By this time, Helen had become thoroughly enmeshed in Easter as the best of days. She liked the softer colors, the hidden eggs, and found it a gentler celebration. She put up with Christmas, but she loved Easter. Marc was not thrilled with Christmas, but he liked the gifts. He preferred taking each time of year in his stride and not looking too far ahead in the future. One Christmas night, Dave had left for work, the dinner had been put away and the kitchen tidied. I was sitting in a chair watching Marc play with one of his new toys (a truck or a tractor, I believe) and Helen had been looking at her new book. Helen suggested they play a game about the Easter Bunny. Marc vetoed the plan. She said, “You be the Easter Bunny and I’ll be a girl coming along the path . . .” and Marc again vetoed it stronger than before. She was silent a bit and then tried once again. “OK, Marc, it’s still Christmas but you are the Easter Bunny and I’ll come along singing a carol and then be surprised that the Easter . . . “ Whereupon Marc had enough, “Ain’t goin’ to be no son-a-bitchin’ Easter Bunny!” he exclaimed and took his toy to the other end of the living room. While I wasn’t pleased with his language, I had to stifle the laughter. Then I saw that Helen was actually holding a basket with plastic Easter Eggs she had dug out of the toy box to hide and find. I could hardly wait to tell Dave.

** PROVIDED INFORMATION **

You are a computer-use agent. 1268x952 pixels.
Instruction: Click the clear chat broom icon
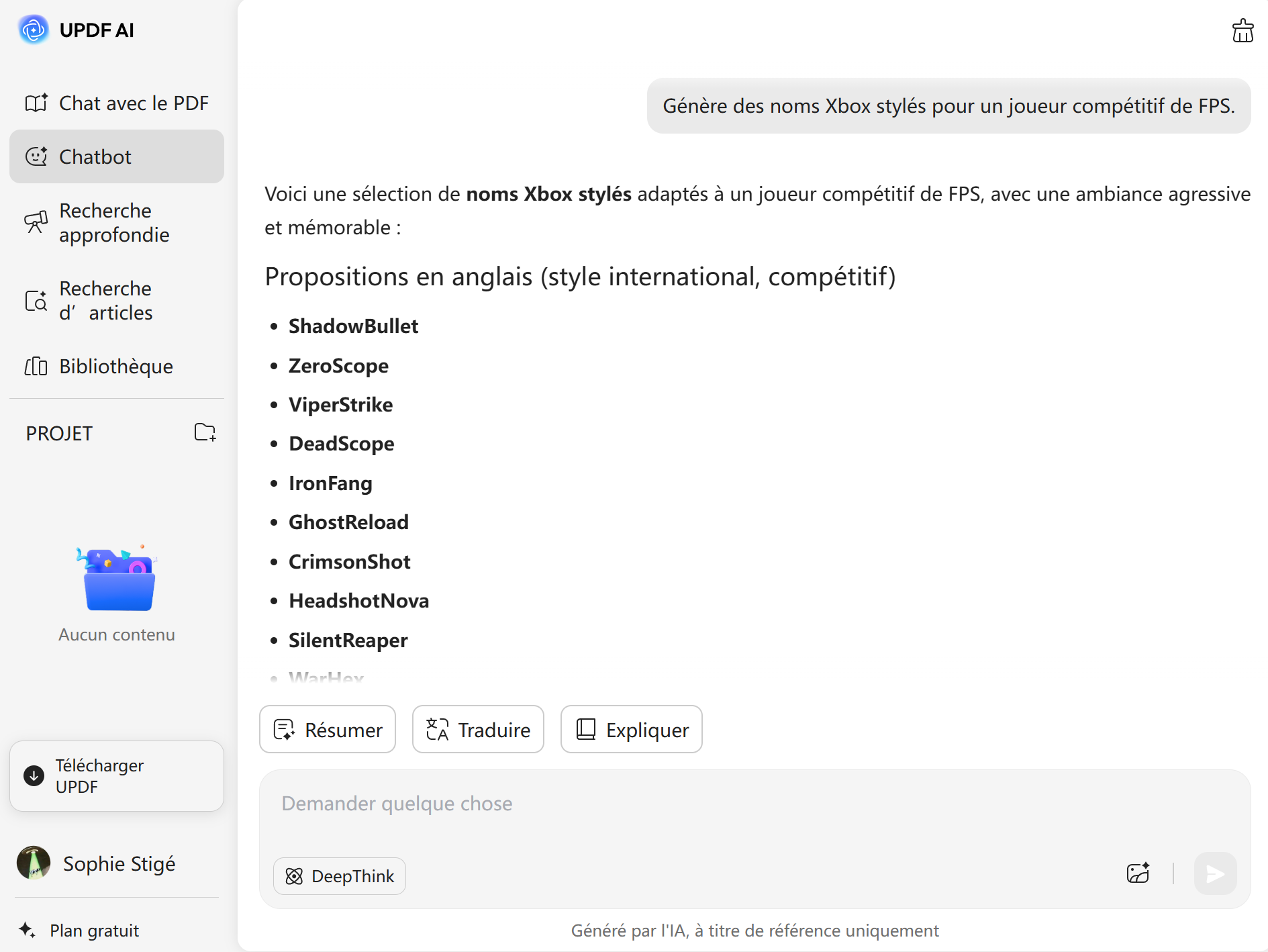click(x=1242, y=31)
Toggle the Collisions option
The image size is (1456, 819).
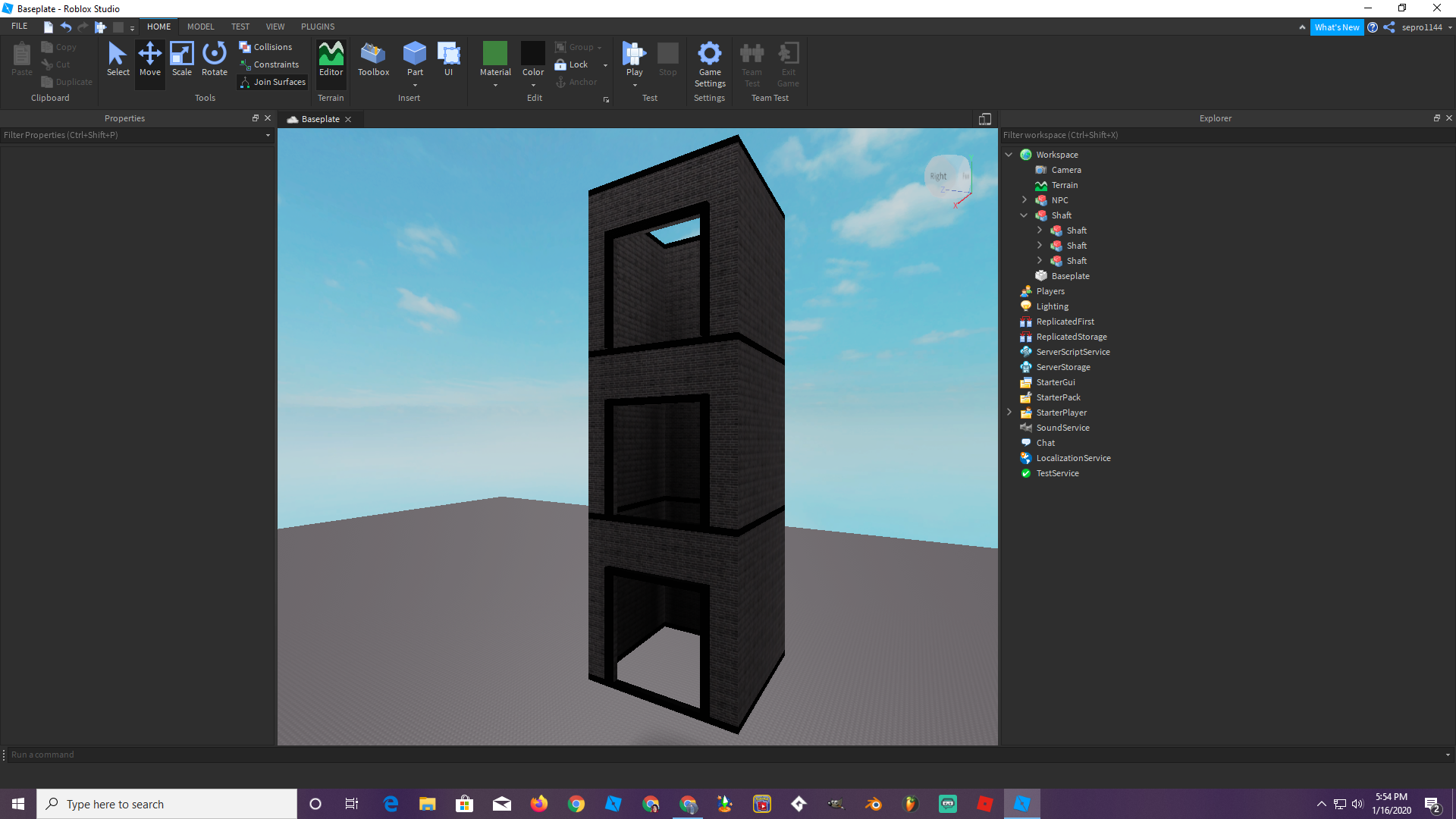point(265,47)
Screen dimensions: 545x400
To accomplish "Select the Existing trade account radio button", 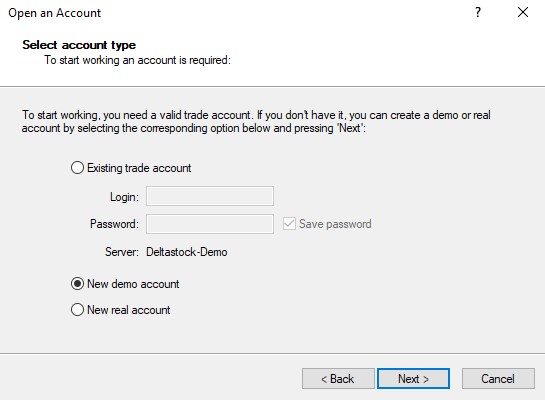I will pos(77,168).
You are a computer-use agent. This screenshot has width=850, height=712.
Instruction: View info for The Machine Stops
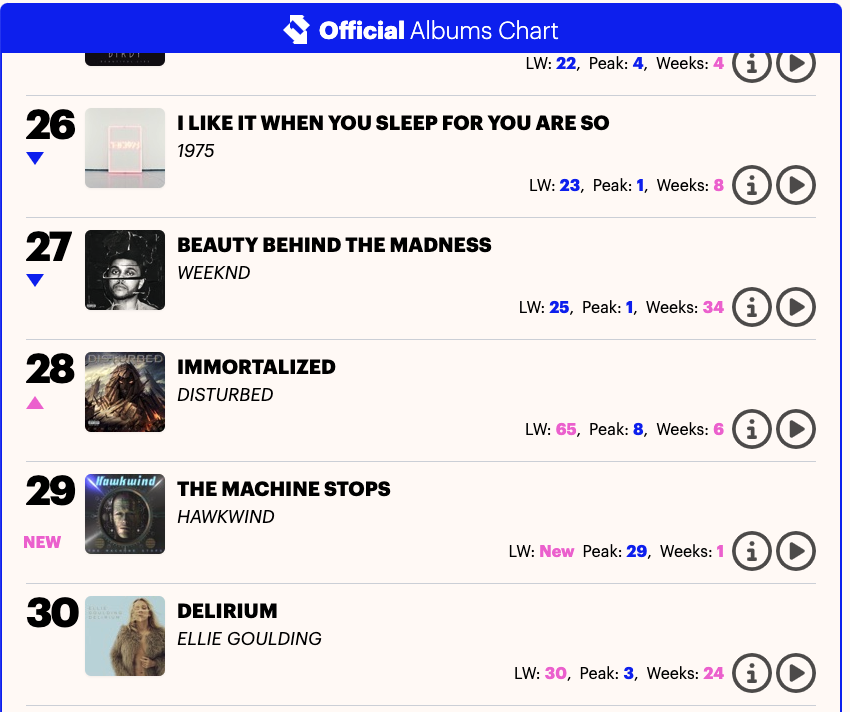(752, 551)
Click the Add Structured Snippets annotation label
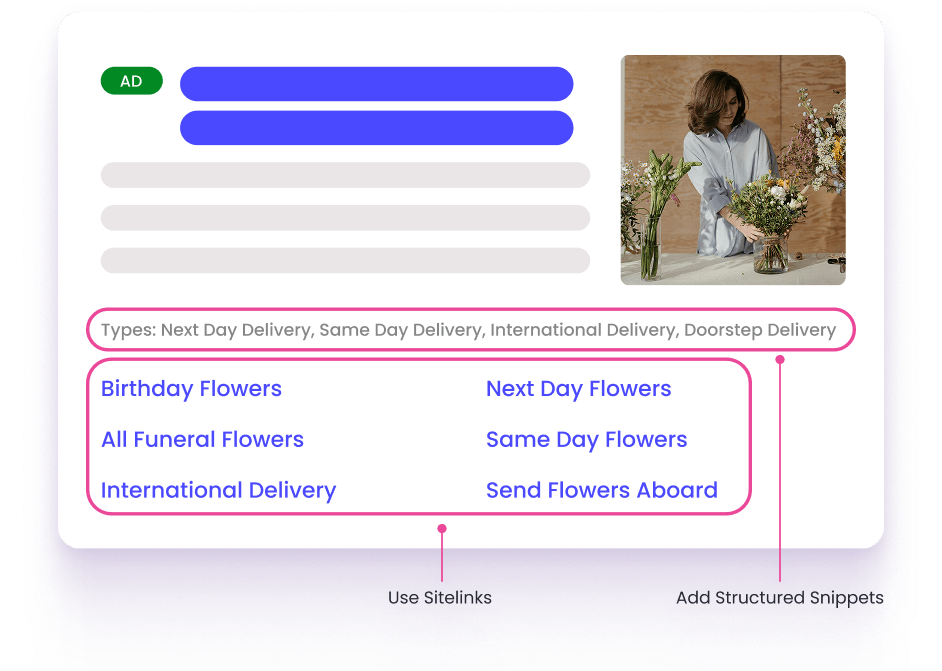 point(779,598)
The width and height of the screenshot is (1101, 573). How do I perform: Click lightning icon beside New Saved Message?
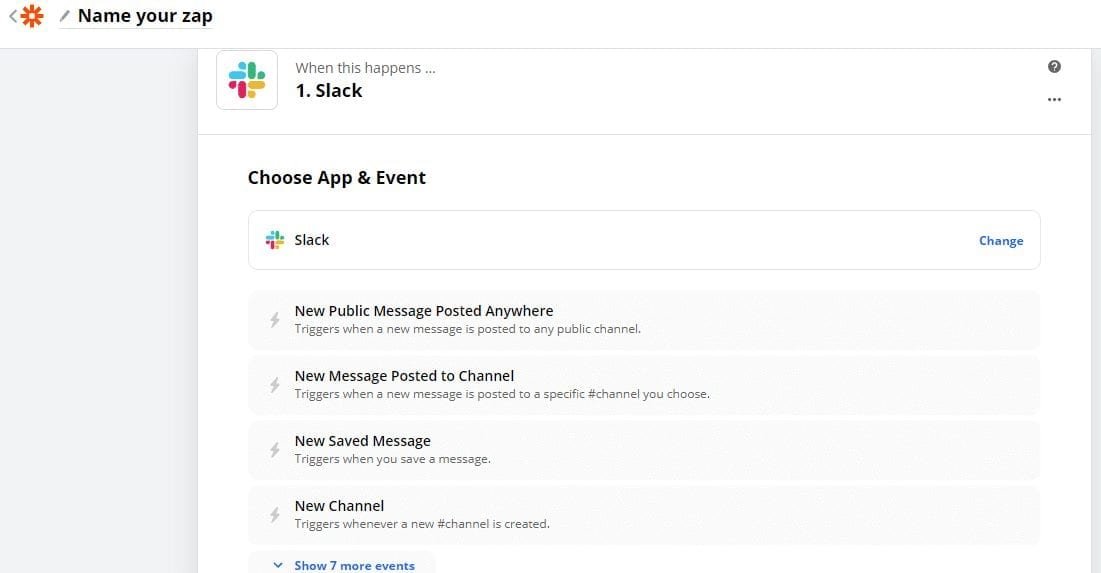click(x=275, y=450)
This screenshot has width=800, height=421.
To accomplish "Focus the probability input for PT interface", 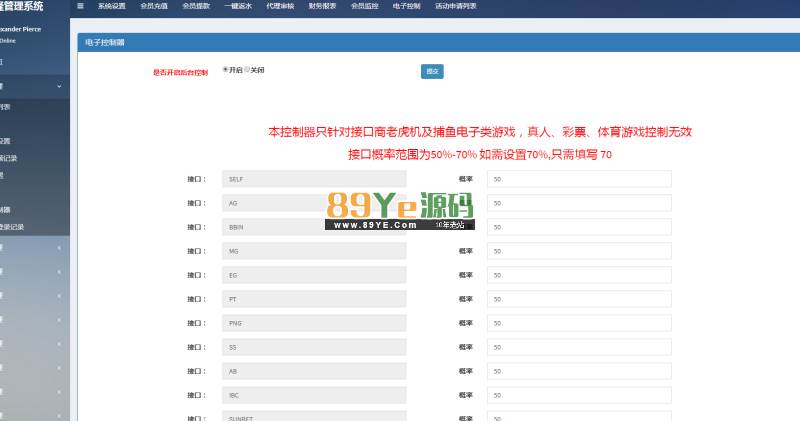I will coord(578,299).
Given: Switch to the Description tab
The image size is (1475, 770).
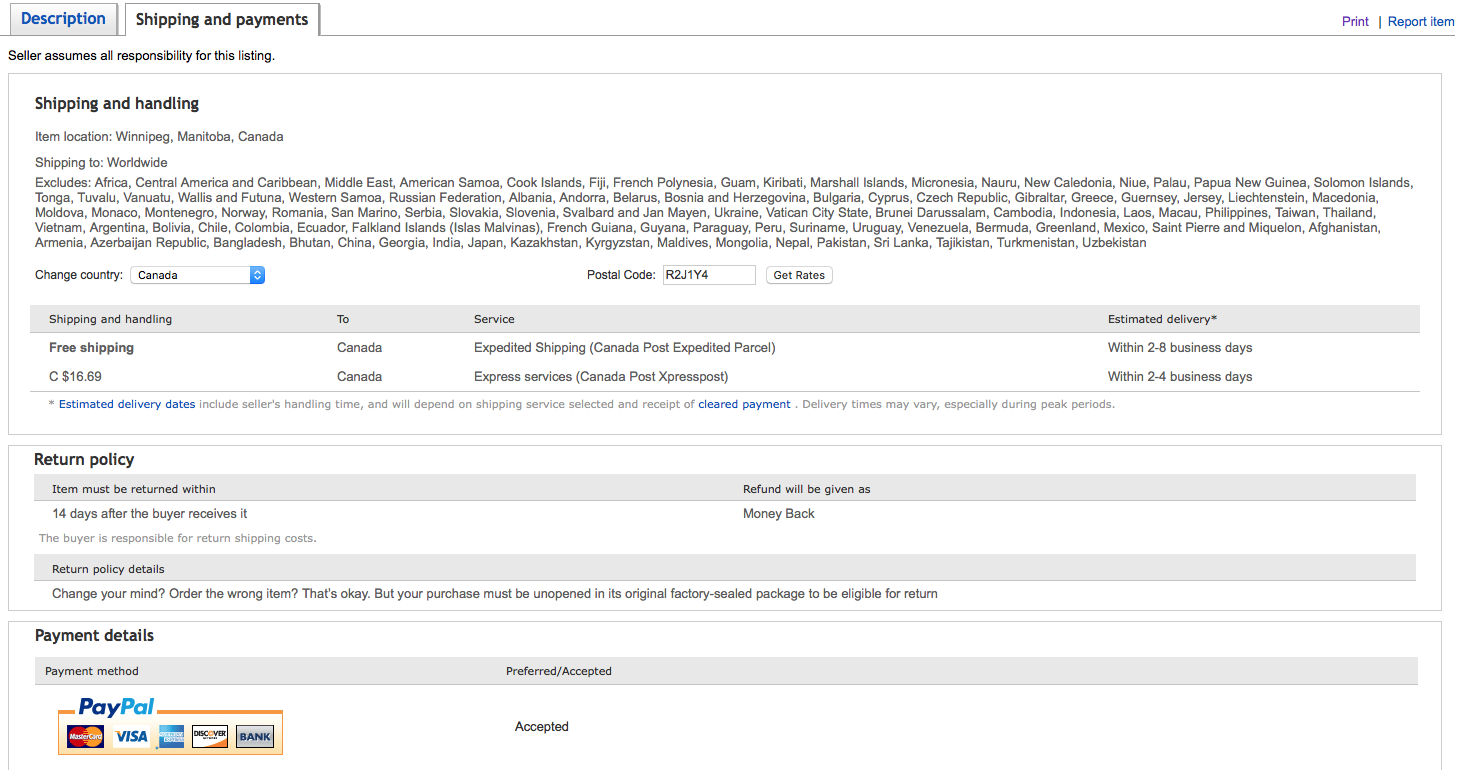Looking at the screenshot, I should pyautogui.click(x=63, y=19).
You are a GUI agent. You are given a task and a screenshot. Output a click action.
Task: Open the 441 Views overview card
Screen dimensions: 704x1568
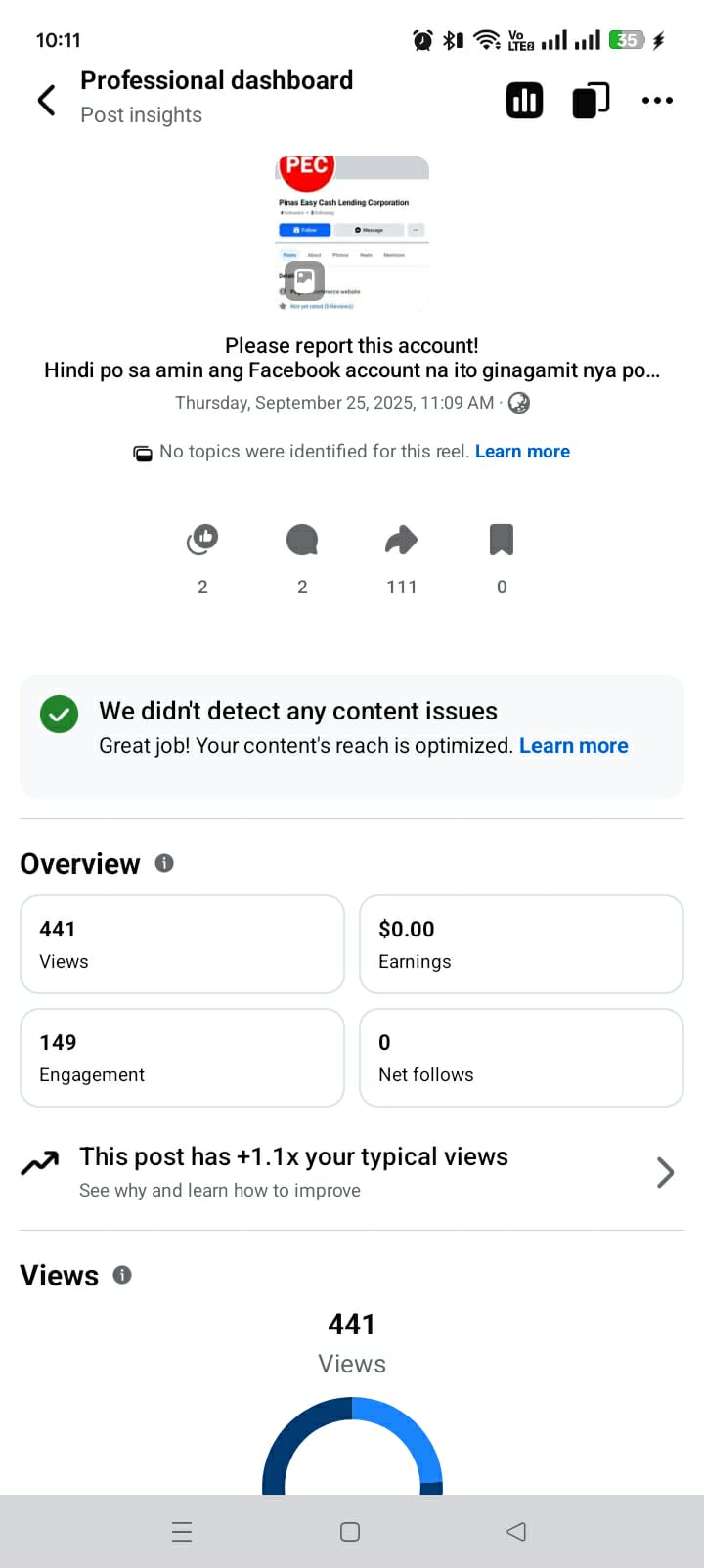(x=182, y=944)
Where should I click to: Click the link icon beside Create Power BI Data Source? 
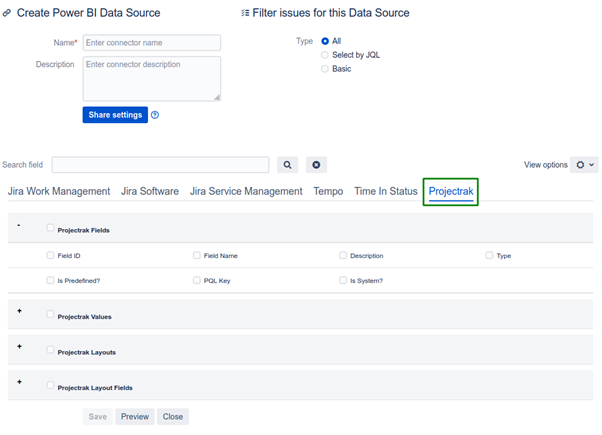[x=7, y=13]
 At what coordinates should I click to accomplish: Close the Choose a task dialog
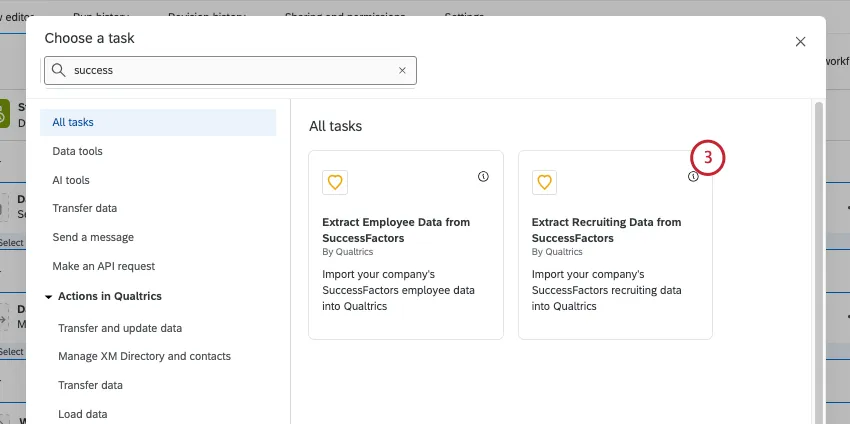(800, 42)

** SHORT TASK **
Write the next part of the Easter Bunny passage, picking up after its last sentence. The items come from a different source than the Easter Bunny passage.

** RESPONSE **
Obtaining the correct tree is an art. I don’t have the correct skills for the project. We used to cut our own. I think it was our third or fouth year of marriage that we had the tree that kept toppling over. We were using the stand that I had owned as a single for small trees. This was a large tree and the stand kept bending, spilling a couple gallons of water and breaking an ornament or two with each topple. We solved the problem by making a special trip out to buy a new stand. That tree was always a little askew, but there are no ugly Christmas trees.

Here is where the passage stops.